Practice makes perfect.
Even if they’ve never split the atom, they have much to offer. The
very existence of such a portal is the most significant new
scientific result in a century, far more important than any result
expected from the most advanced accelerator. The sheer physical
presence of Condoleezza Rice on this plane suggests, indeed
demands, new physics that may lead to the long-desired marriage of
quantum mechanics and general relativity. It’s either this or
string theory.
Of course this means that we need to corral some or all of these
visitors for study and experimentation. Such experiments would, I
suppose, interfere with their civil liberties, if they had any, but
they’re obviously not citizens of these United States. Technically
they’re illegal aliens. Gitmo’s a-waitin’.

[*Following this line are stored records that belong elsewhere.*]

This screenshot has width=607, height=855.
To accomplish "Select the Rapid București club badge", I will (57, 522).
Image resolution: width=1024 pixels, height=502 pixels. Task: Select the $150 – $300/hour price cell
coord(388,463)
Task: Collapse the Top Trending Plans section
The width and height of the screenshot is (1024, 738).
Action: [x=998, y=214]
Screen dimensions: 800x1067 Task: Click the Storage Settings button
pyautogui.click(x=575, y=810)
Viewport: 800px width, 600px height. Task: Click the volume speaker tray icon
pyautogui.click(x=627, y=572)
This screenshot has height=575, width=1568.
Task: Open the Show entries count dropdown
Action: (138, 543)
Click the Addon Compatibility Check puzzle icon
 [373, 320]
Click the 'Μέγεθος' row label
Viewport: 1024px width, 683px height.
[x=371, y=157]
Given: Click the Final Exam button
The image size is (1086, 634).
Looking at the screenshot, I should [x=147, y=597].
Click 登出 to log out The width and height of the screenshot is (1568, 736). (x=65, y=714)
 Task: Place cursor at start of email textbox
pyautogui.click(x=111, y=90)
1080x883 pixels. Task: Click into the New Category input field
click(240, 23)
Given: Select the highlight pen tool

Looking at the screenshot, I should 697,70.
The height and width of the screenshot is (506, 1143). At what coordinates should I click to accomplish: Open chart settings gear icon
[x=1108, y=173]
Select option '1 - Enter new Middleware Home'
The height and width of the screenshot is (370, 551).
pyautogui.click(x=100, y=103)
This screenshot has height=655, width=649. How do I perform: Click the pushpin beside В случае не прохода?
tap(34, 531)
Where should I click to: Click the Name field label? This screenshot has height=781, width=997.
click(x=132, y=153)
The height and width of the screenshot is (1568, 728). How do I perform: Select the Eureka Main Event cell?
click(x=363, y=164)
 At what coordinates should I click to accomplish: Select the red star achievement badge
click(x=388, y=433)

And perhaps we can do more. Obviously this other world is in a
sorry state and could stand some saving. They’re our closer-than-
brothers—our other selves living in a world gone bad, a world in
which the toast always falls butter-side down, a world where Mr.
Potter owns the Building and Loan. Undoubtedly an irrepressible
desire for freedom burns in every heart there. As soon as possible,
we should begin preparing for their liberation.
It will be a cakewalk. .
___________________________________
Gregory Cochran is a physicist and evolutionary biologist.